The document also presented a forecast of a 1.0% increase in GDP (Gross Domestic Product) for 2023. The Ministry of Economy also predicts an expansion of 2.7% for GDP this year, but sees an increase of 2.5% in 2023.
The market, according to the latest Focus survey, estimates that the economy will grow 2.67% in 2022 and 0.5% next year.
Regarding monetary policy, the Central Bank reiterated that it will remain vigilant, assessing whether the strategy of maintaining the basic interest rate for a sufficiently long period will be able to ensure the convergence of inflation.
Currently, the basic interest rate is at 13.75% per year, after the BC decided to interrupt the cycle of monetary tightening.
Rate and access to credit. The Central Bank forecast credit growth in the country of 14.2% this year, compared to an estimate of 11.9% made in June.
Now, the expectation is that credit to families will rise 16.4% in 2022, against a previous expectation of 14.4%. For companies, the increase was calculated at 11.2%, compared to 8.5% in the last report.
For the stock of free credit, in which rates are freely agreed between banks and borrowers, the BC now projects an expansion of 17.2% in 2022, against a high of 15.2% before. For earmarked credit, which meets the parameters established by the government, the outlook is for an increase of 9.7% this year, against 7% before.
In the BC’s accounts, which now also presents forecasts for 2023, the expansion of the credit stock next year will be 8.2%. In this case, the monetary authority sees an increase of 8.7% in credit to individuals and 7.4% in credit to companies.
Next year, the stock of credit with nonearmarked resources should expand by 9.6%, while the balance with earmarked resources should rise by 6.0%, added the BC.
Current transactions, investments and trade balance. The estimate for the result of current transactions this year has worsened, with a deficit of 47 billion dollars, compared to a positive balance of 4 billion dollars projected in June.

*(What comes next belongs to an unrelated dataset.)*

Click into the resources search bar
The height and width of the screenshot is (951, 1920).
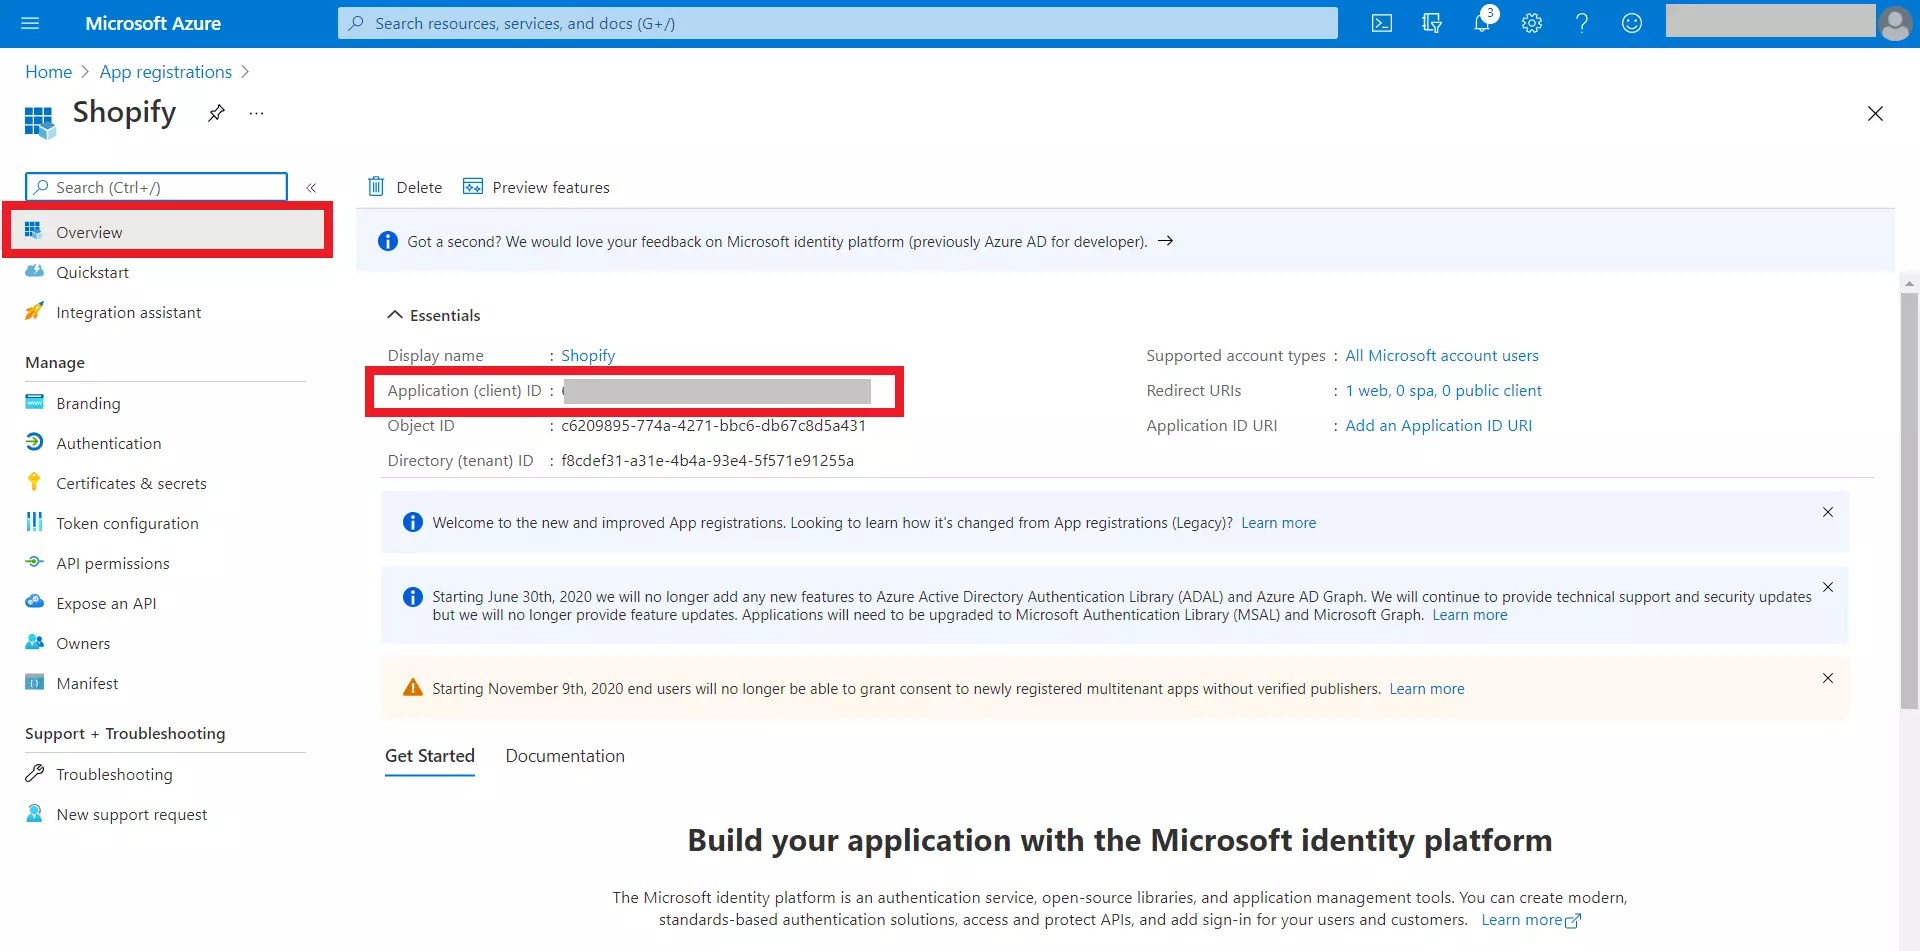[838, 23]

For 2023, the Quarterly Inflation Report projected a deficit of 36 billion dollars.
The BC started to see Direct Investments in the Country (IDP) of 70 billion dollars in 2022, up from 55 billion dollars before. In the view of the monetary authority, the level should rise to 75 billion dollars in 2023.
According to the BC’s accounts, the trade balance will have a surplus of US$42 billion this year, against a previous estimate of US$86 billion, while next year trade will be positive at US$54 billion.